What to work on:
Rewrite the data from the line with "Find the location of a particular element. Image" up to and including the line with "center [151, 596].", changing "particular element" to "specific element" and leaving everything else unchanged. Omit the pictures from your answer.

Excerpts from a dataset:
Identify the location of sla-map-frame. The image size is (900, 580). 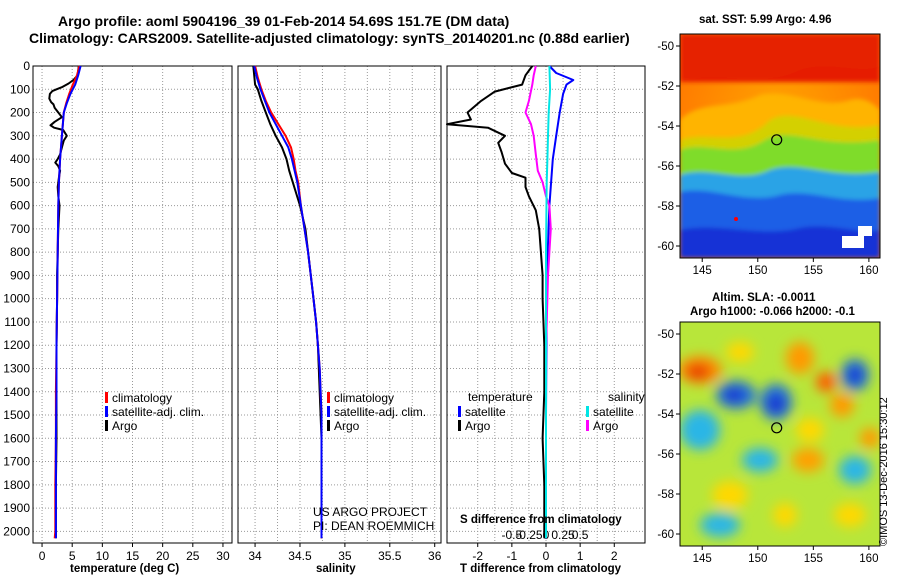
(780, 434).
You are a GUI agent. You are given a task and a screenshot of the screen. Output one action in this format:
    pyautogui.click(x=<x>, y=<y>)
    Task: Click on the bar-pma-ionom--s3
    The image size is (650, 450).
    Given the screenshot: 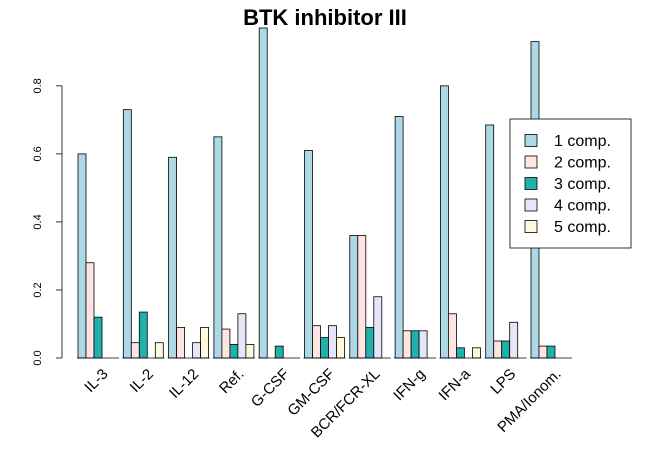 What is the action you would take?
    pyautogui.click(x=551, y=352)
    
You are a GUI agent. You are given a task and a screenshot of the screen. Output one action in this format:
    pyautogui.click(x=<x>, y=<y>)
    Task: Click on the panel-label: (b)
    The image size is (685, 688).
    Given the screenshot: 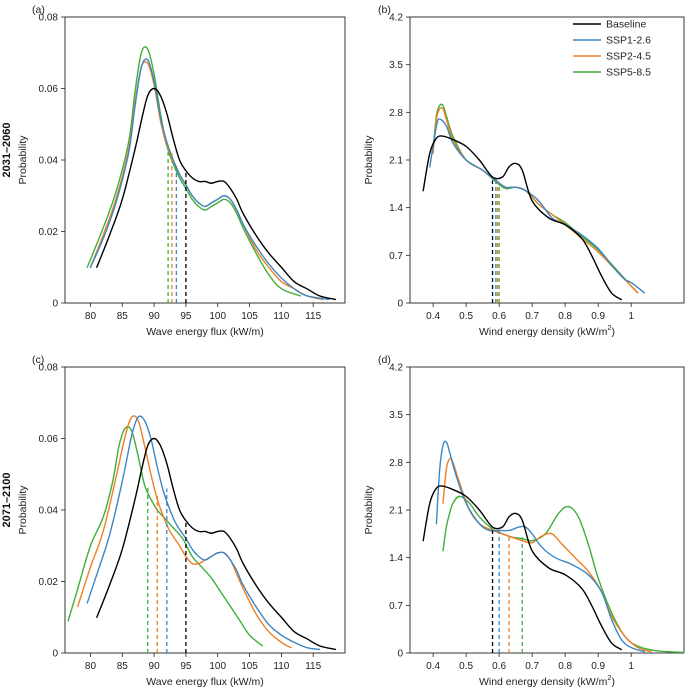 What is the action you would take?
    pyautogui.click(x=384, y=10)
    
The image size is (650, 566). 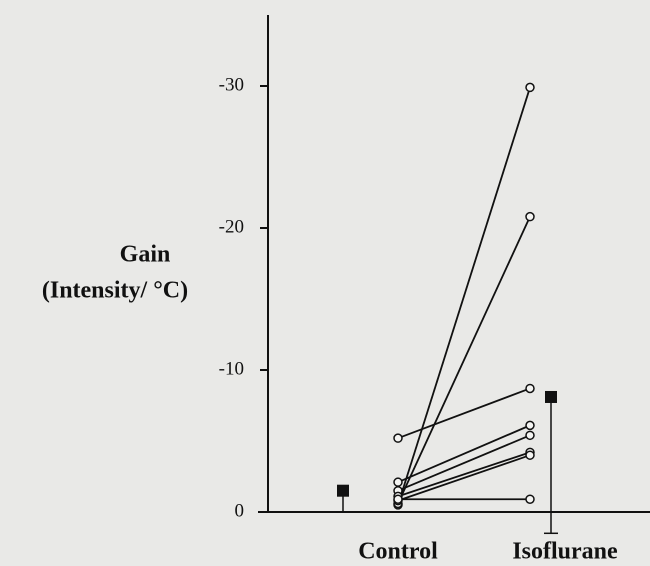 What do you see at coordinates (232, 84) in the screenshot?
I see `y-tick-label: -30` at bounding box center [232, 84].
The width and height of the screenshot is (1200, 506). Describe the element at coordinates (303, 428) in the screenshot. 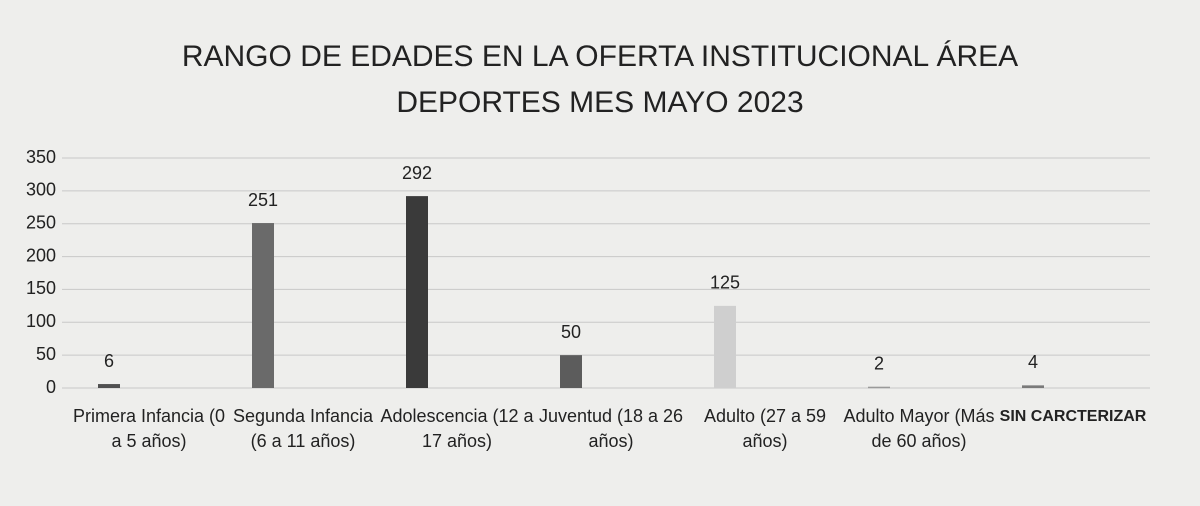

I see `x-tick-label: Segunda Infancia (6 a 11 años)` at that location.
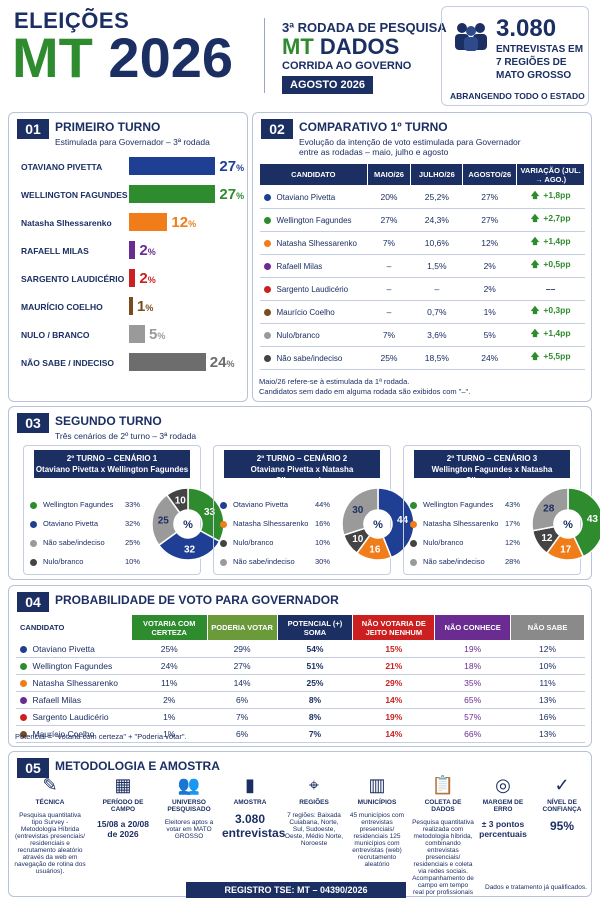 The width and height of the screenshot is (600, 900). Describe the element at coordinates (503, 829) in the screenshot. I see `methodology-text: ± 3 pontos percentuais` at that location.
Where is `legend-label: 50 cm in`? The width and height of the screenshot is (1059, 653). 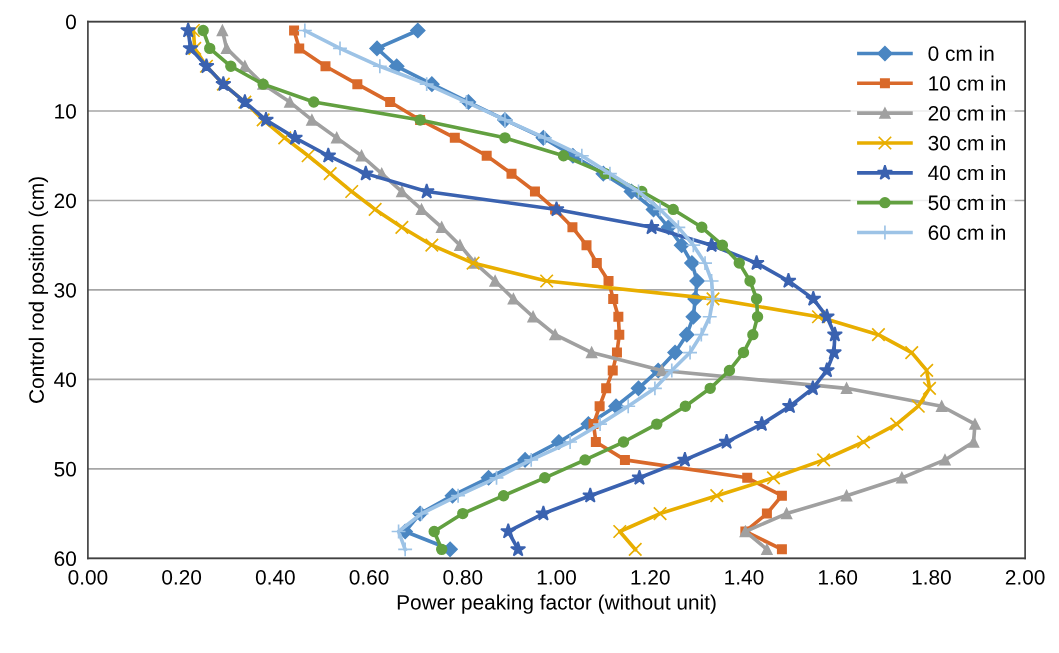 legend-label: 50 cm in is located at coordinates (967, 202).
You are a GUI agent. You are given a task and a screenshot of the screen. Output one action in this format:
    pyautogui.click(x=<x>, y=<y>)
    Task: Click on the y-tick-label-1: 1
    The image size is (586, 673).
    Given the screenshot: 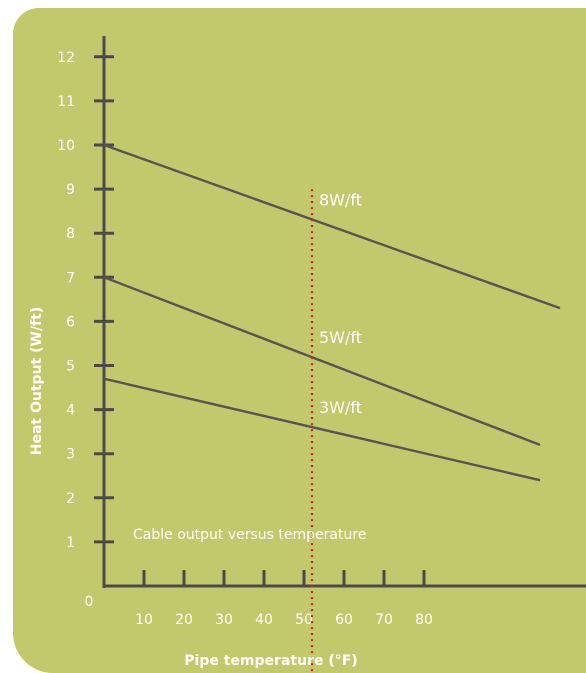 What is the action you would take?
    pyautogui.click(x=70, y=543)
    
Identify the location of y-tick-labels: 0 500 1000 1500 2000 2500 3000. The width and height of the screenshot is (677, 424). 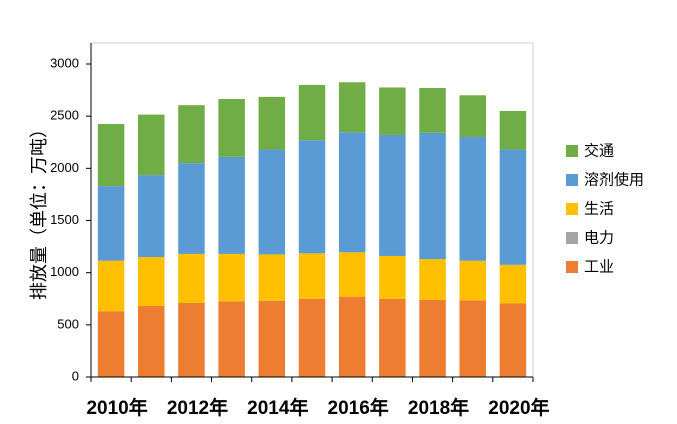
(64, 219).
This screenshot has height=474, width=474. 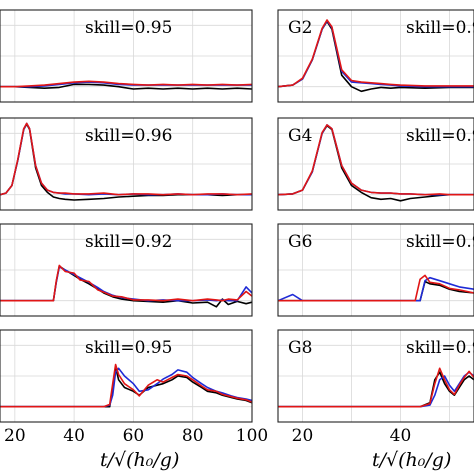 I want to click on x-axis-ticks-left: 20 40 60 80 100, so click(x=136, y=436).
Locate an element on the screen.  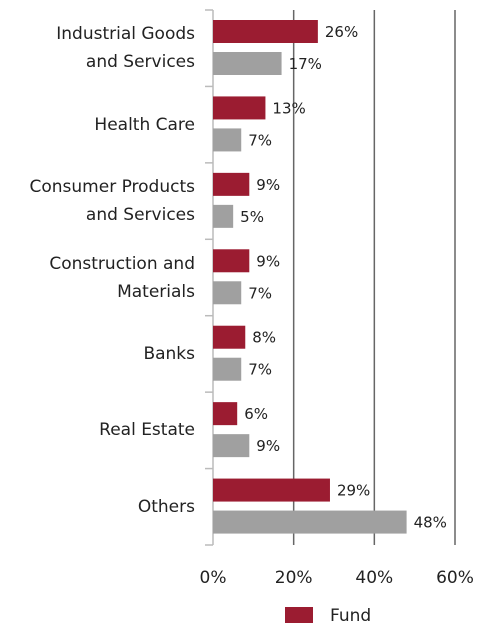
legend-swatch is located at coordinates (299, 615).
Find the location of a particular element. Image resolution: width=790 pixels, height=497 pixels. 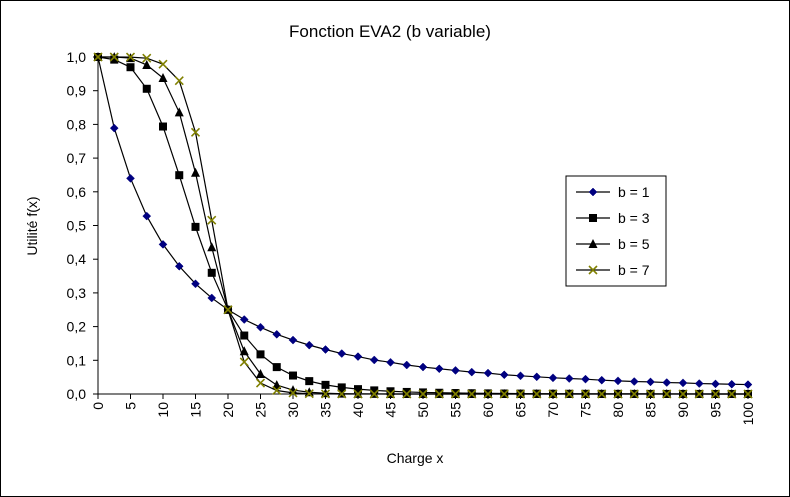

y-tick-label: 0,4 is located at coordinates (77, 259).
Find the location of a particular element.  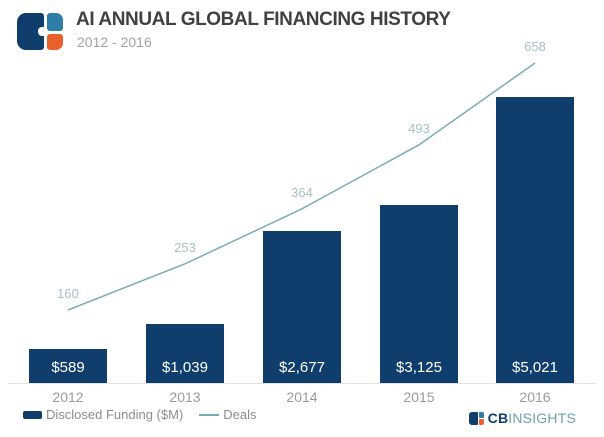

funding-value-label: $589 is located at coordinates (68, 368).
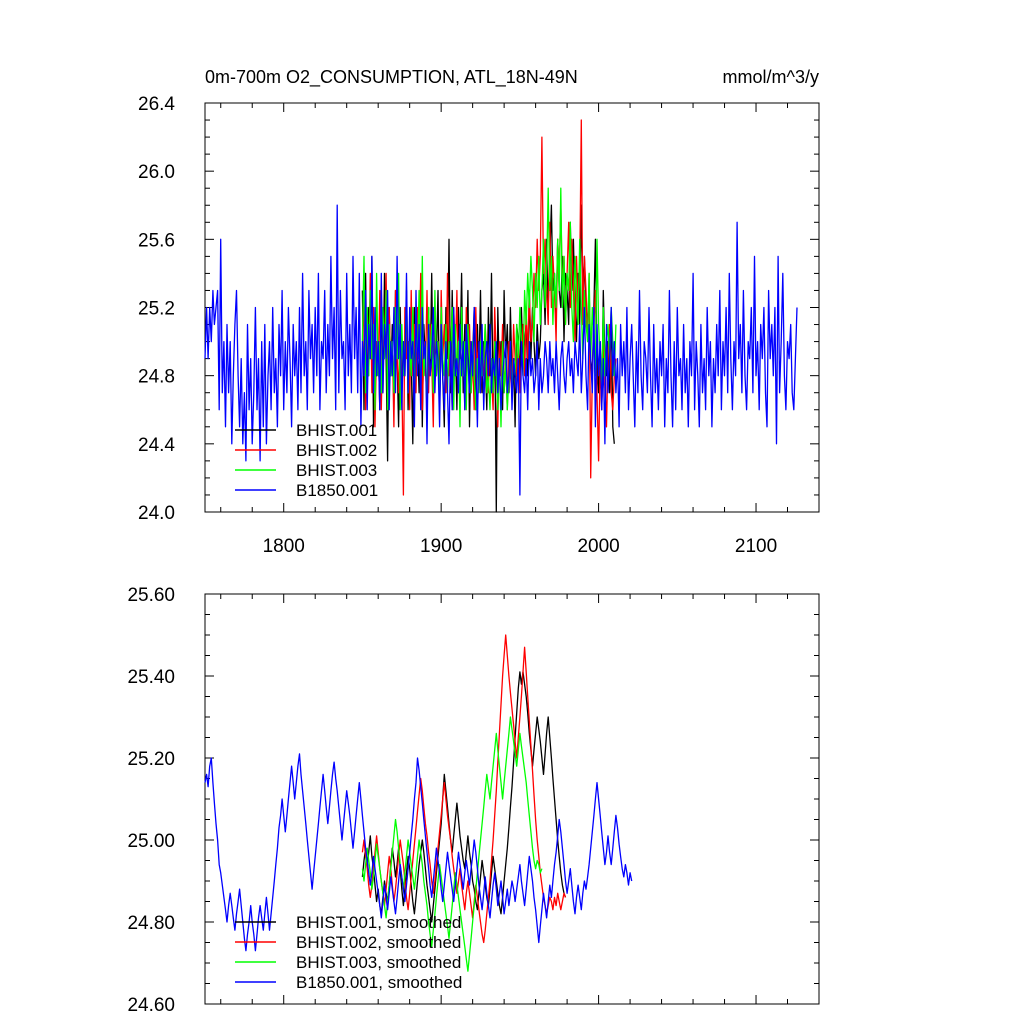  What do you see at coordinates (151, 596) in the screenshot?
I see `y-tick-label: 25.60` at bounding box center [151, 596].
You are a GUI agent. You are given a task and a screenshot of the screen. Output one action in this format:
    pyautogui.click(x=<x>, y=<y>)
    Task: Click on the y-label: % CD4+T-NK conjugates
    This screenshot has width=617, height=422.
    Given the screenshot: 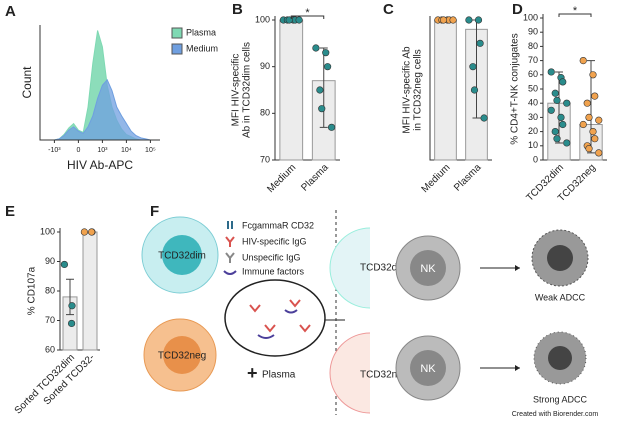 What is the action you would take?
    pyautogui.click(x=516, y=88)
    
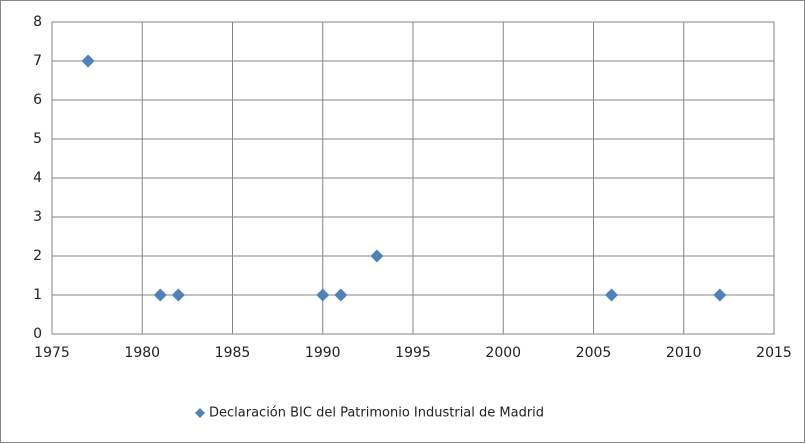  What do you see at coordinates (38, 334) in the screenshot?
I see `y-tick-label: 0` at bounding box center [38, 334].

Written answer:
Find the location of a specific element. Image resolution: width=790 pixels, height=497 pixels. 

y-tick-label: 0,4 is located at coordinates (77, 259).
Find the location of a specific element.  

funding-value-label: $589 is located at coordinates (68, 368).
  What do you see at coordinates (151, 596) in the screenshot?
I see `y-tick-label: 25.60` at bounding box center [151, 596].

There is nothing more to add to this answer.